192
   

monitoring Trump and relevant contemporary events

 
 
blatham
 
  4  
Sun 30 Apr, 2017 06:32 am
Very good piece from US News on some of the big stuff about which the super genius in the WH knew bugger all. Here's just one...
Quote:
Meeting with German Chancellor Angela Merkel in March, Trump exhibited stunning ignorance of how trade works with the European Union. "Ten times Trump asked her if he could negotiate a trade deal with Germany. Every time she replied, 'You can't do a trade deal with Germany, only the EU'," a senior German politician told The Times of London. "On the eleventh refusal, Trump finally got the message, 'Oh, we'll do a deal with Europe then.'" Oh, well then. Sure. But it might have been a good idea for him to have some knowledge of this before he campaigned on dismantling the global order of multilateral trade agreements the U.S. has spent decades constructing in favor of bilateral agreements that, he now knows, he can't even make.
Presidenting is hard
0 Replies
 
blatham
 
  3  
Sun 30 Apr, 2017 06:46 am
Vox has a good rundown on the success/failure of Trump's 100 day action plan delivered on Oct 22, 2016.
Quote:
What follows is my 100-day action plan to Make America Great Again. It is a contract between myself and the American voter — and begins with restoring honesty, accountability and change to Washington.

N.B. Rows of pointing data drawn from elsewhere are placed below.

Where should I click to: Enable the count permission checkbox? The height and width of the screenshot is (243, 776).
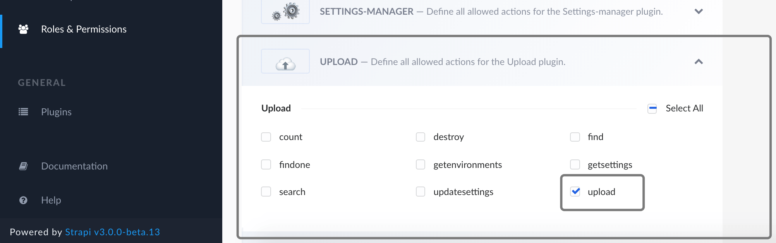(266, 137)
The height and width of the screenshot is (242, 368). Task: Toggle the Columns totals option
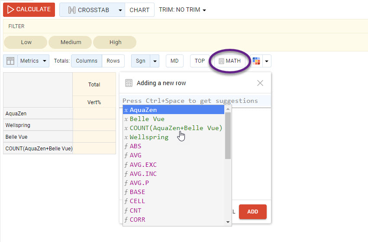click(x=87, y=61)

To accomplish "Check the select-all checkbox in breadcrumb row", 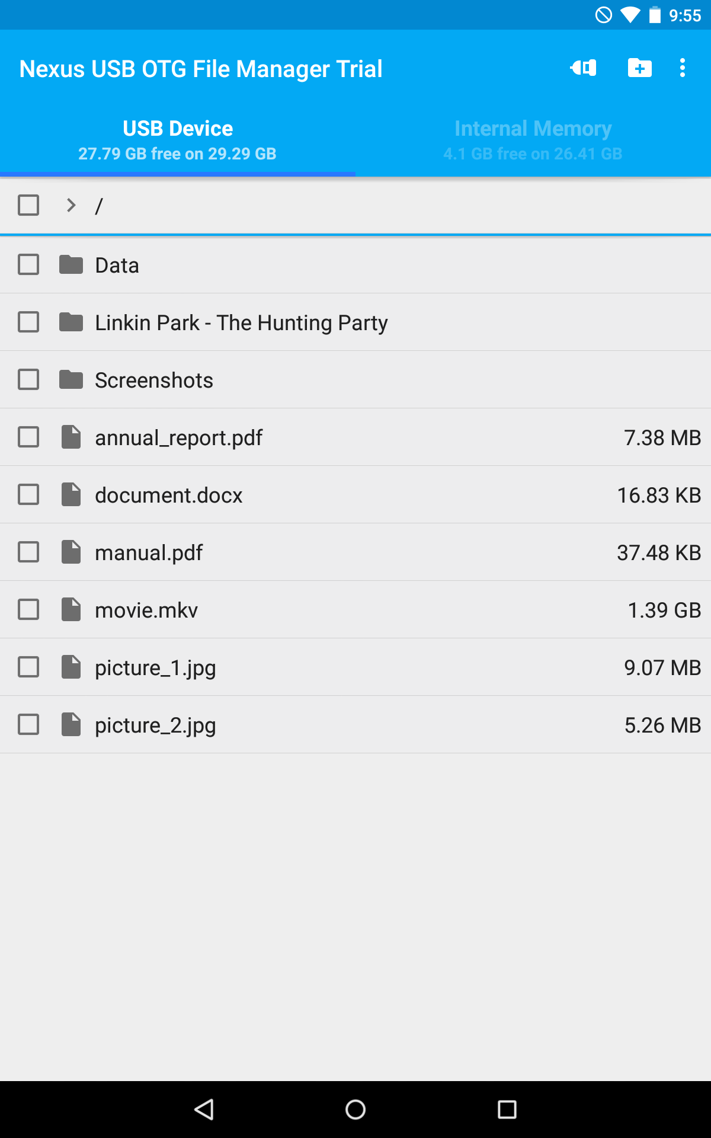I will pyautogui.click(x=28, y=206).
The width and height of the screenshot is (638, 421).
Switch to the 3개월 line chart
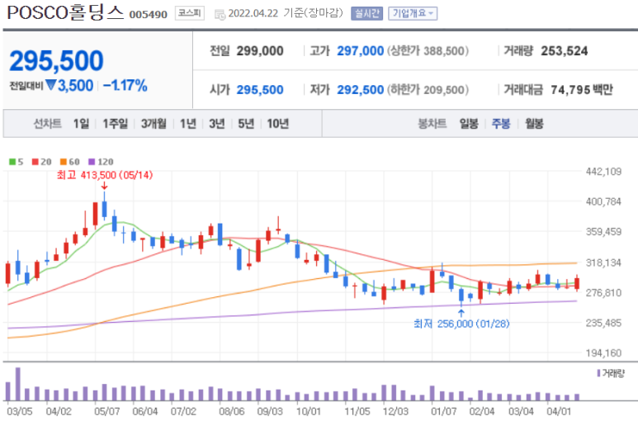click(154, 124)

Therefore, on the first day of my term of office, my administration will immediately pursue the following six measures to clean up the corruption and special interest collusion in Washington, DC:

* FIRST, propose a Constitutional Amendment to impose term limits on all members of Congress...
Read it here
0 Replies
 
revelette1
 
  4  
Sun 30 Apr, 2017 06:56 am
Quote:
Pentagon Inspector General's Office Probing Payments to Michael Flynn


The Department of Defense inspector general's office is investigating whether retired Lt. Gen. Michael Flynn, President Donald Trump's former national security adviser, violated Pentagon and military regulations barring the acceptance of funds from foreign governments without prior approval.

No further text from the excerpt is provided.